-- START --

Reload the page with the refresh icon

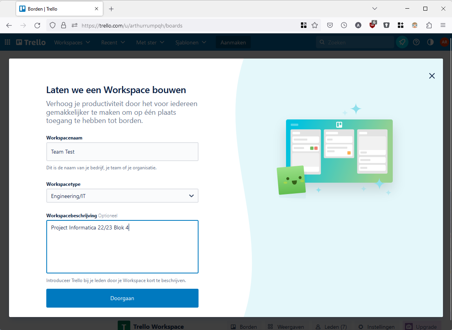click(x=37, y=26)
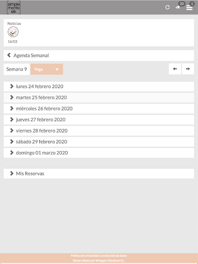Click the Simplemente Sé logo
This screenshot has width=198, height=264.
click(13, 8)
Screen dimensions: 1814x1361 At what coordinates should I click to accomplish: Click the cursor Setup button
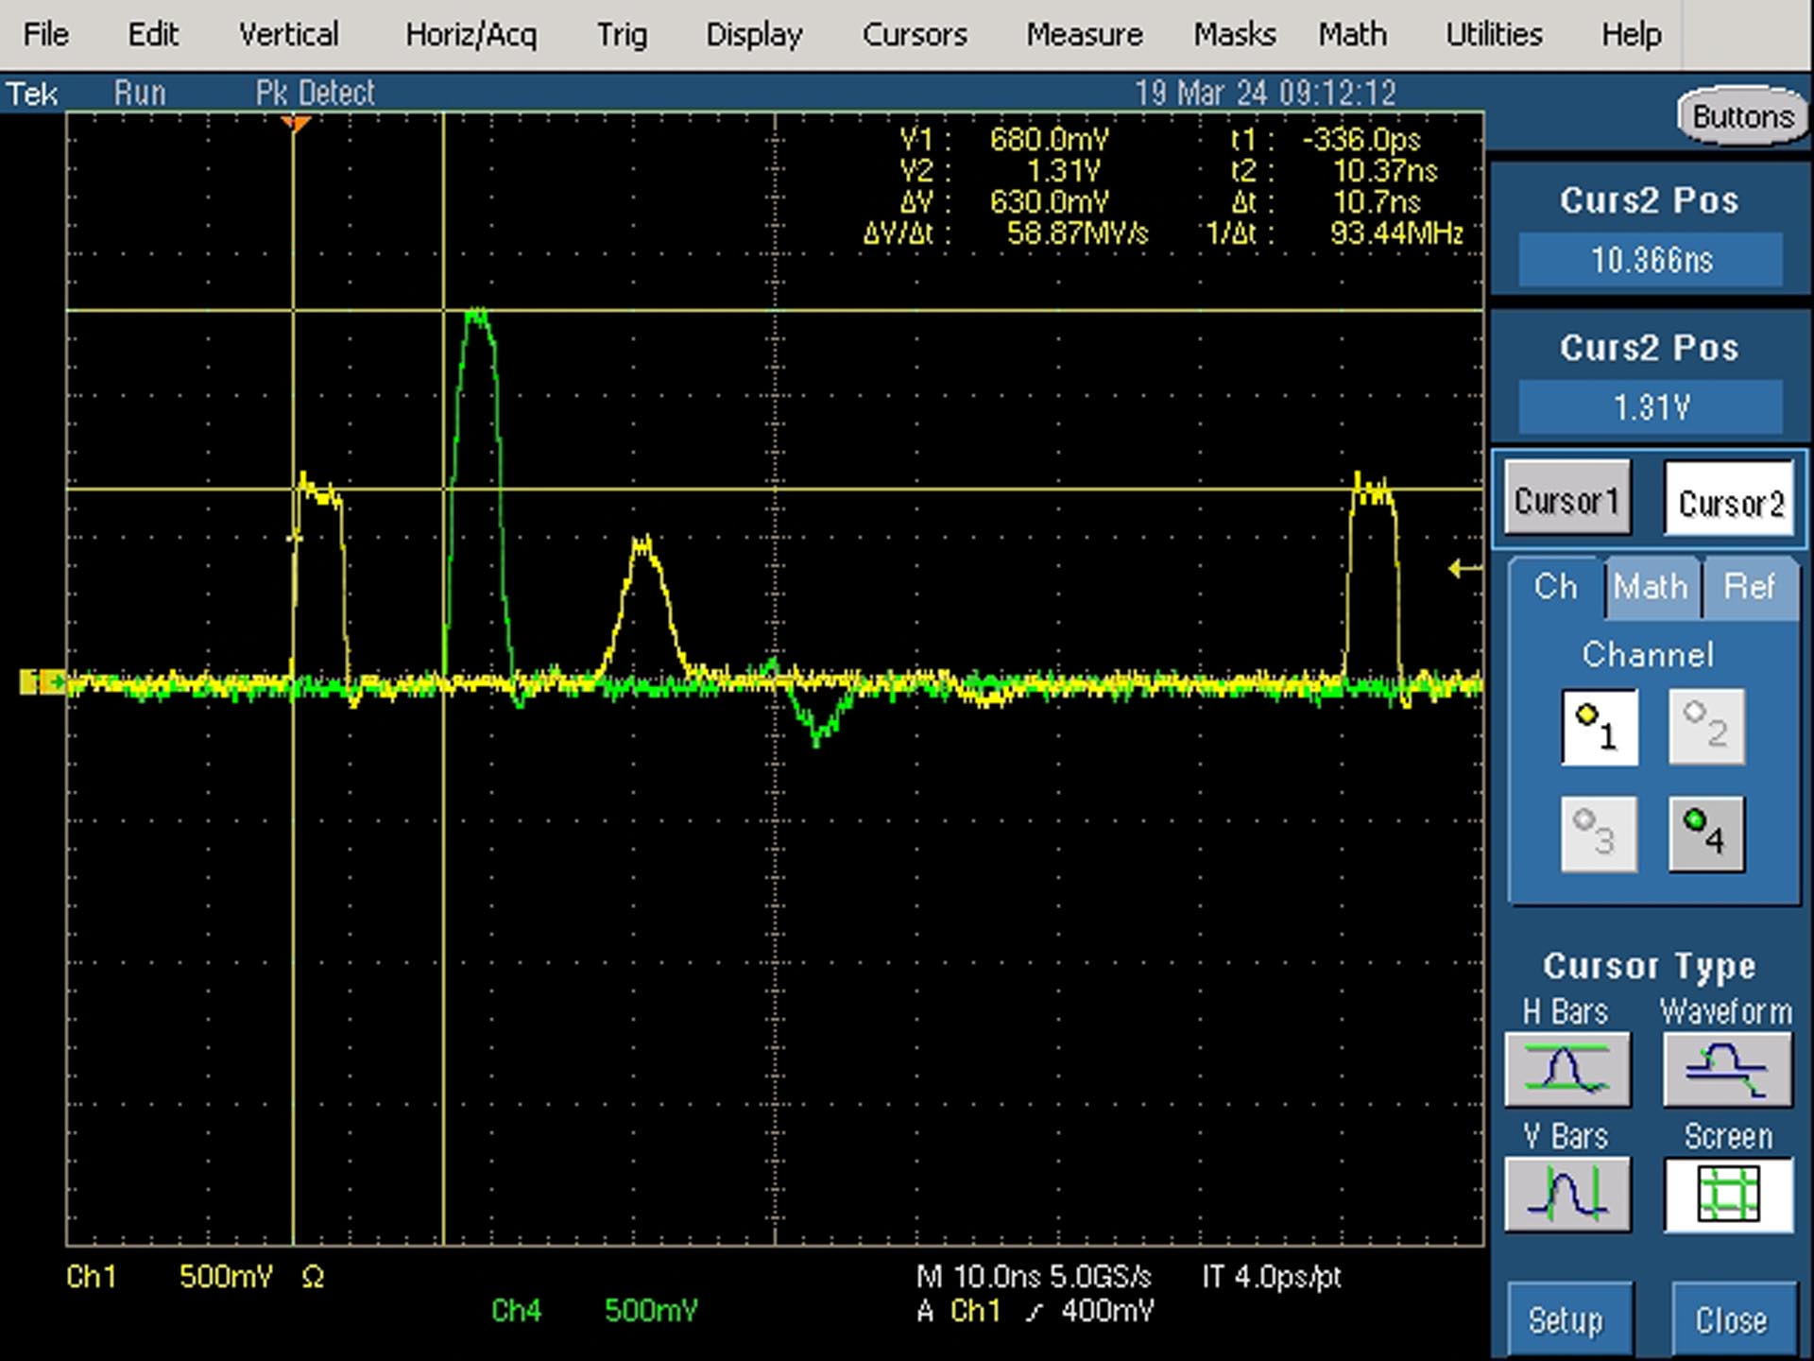pyautogui.click(x=1566, y=1319)
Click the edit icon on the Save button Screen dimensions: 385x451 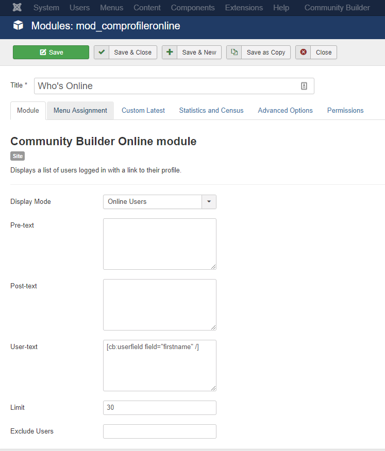click(x=43, y=52)
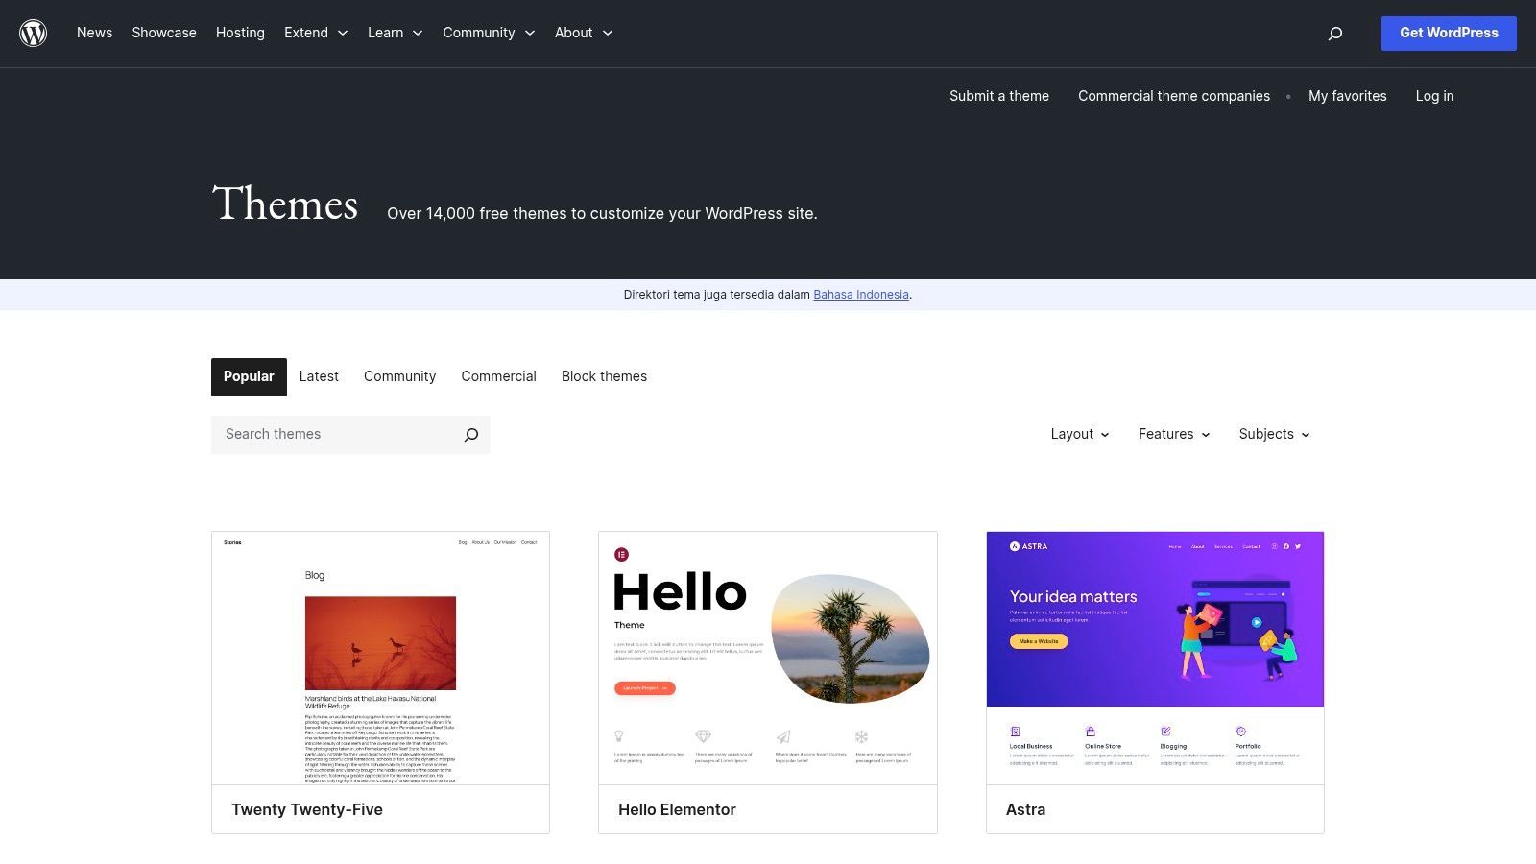Switch to the Block themes tab
Viewport: 1536px width, 864px height.
pos(604,376)

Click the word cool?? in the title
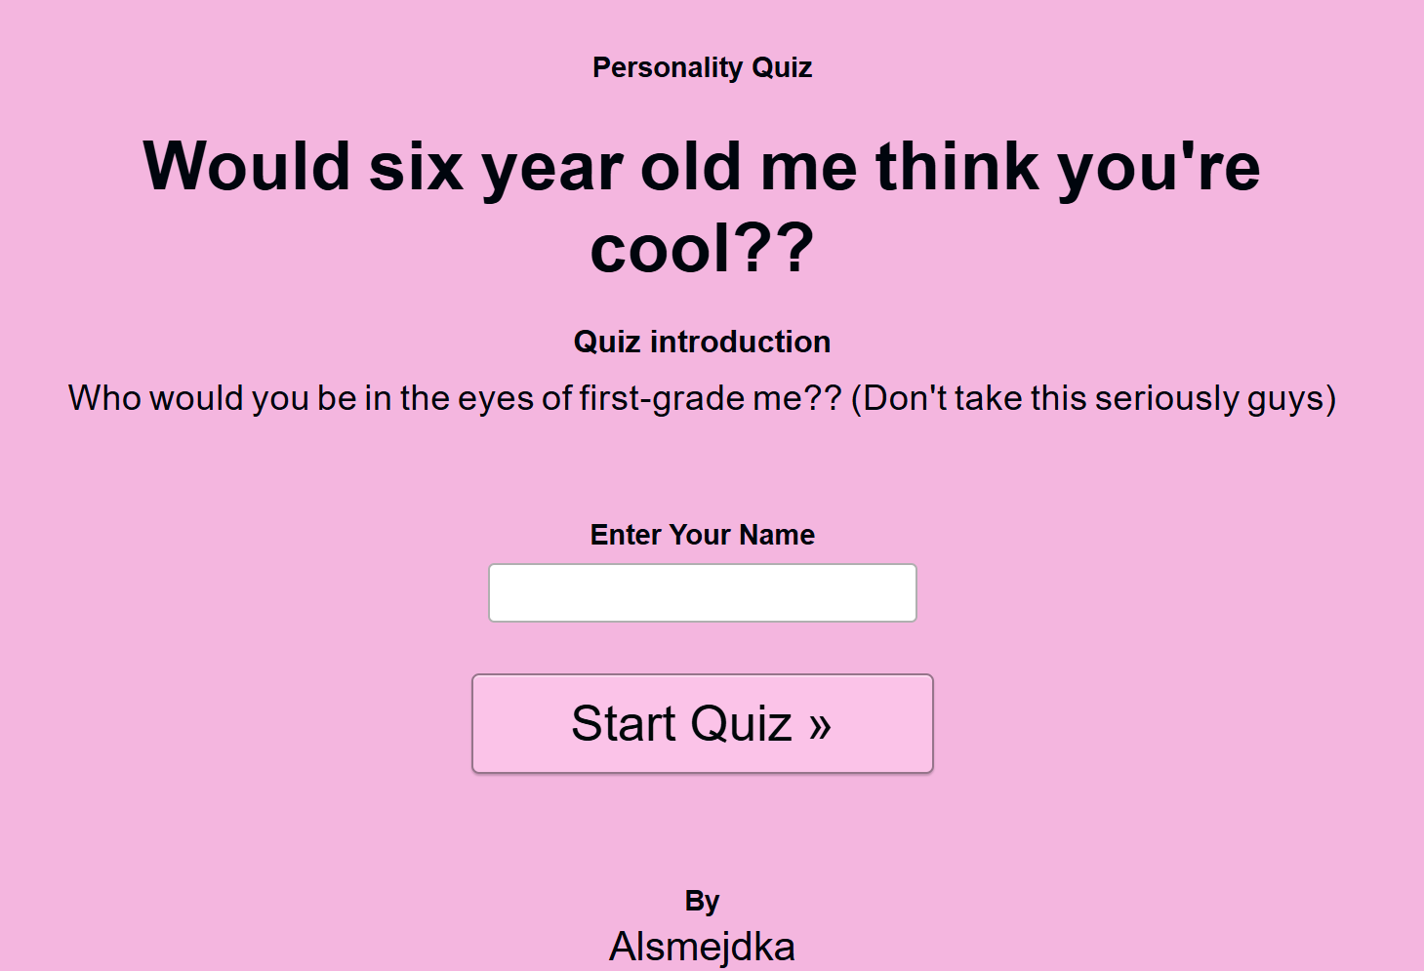click(x=702, y=249)
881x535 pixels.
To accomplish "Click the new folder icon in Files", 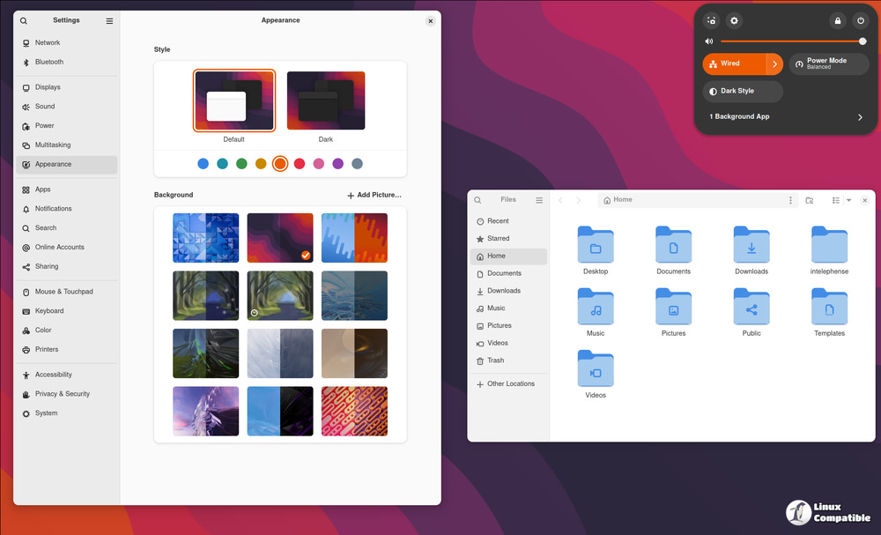I will 810,200.
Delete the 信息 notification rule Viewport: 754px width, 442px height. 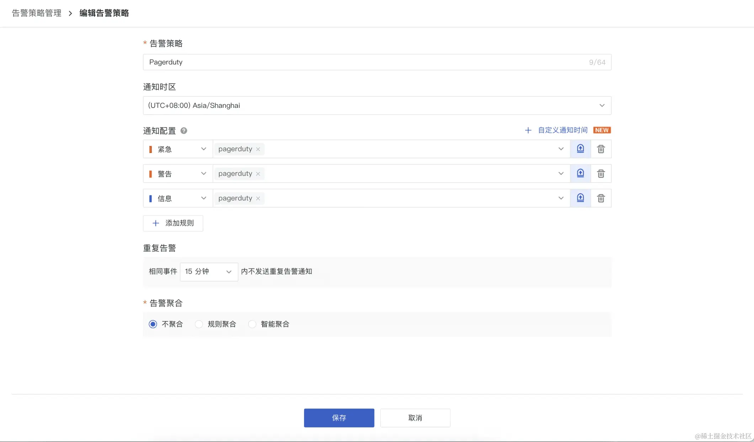coord(601,198)
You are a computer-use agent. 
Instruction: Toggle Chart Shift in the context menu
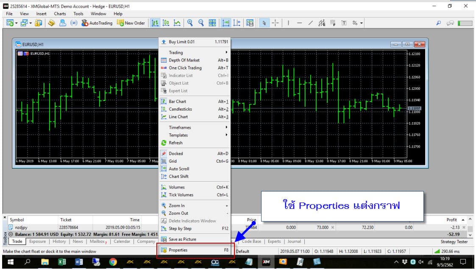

-- END --

Render the lines from the one containing "You are a computer-use agent." through the end of the records above as a Markdown table with the columns Row and Line, one numbered row per line, skipping any blank lines. Leave the pictures out of the table.

EXERCISE RESPONSE
| Row | Line |
|---|---|
| 1 | You are a computer-use agent.  |
| 2 | Instruction: Toggle Chart Shift in the context menu |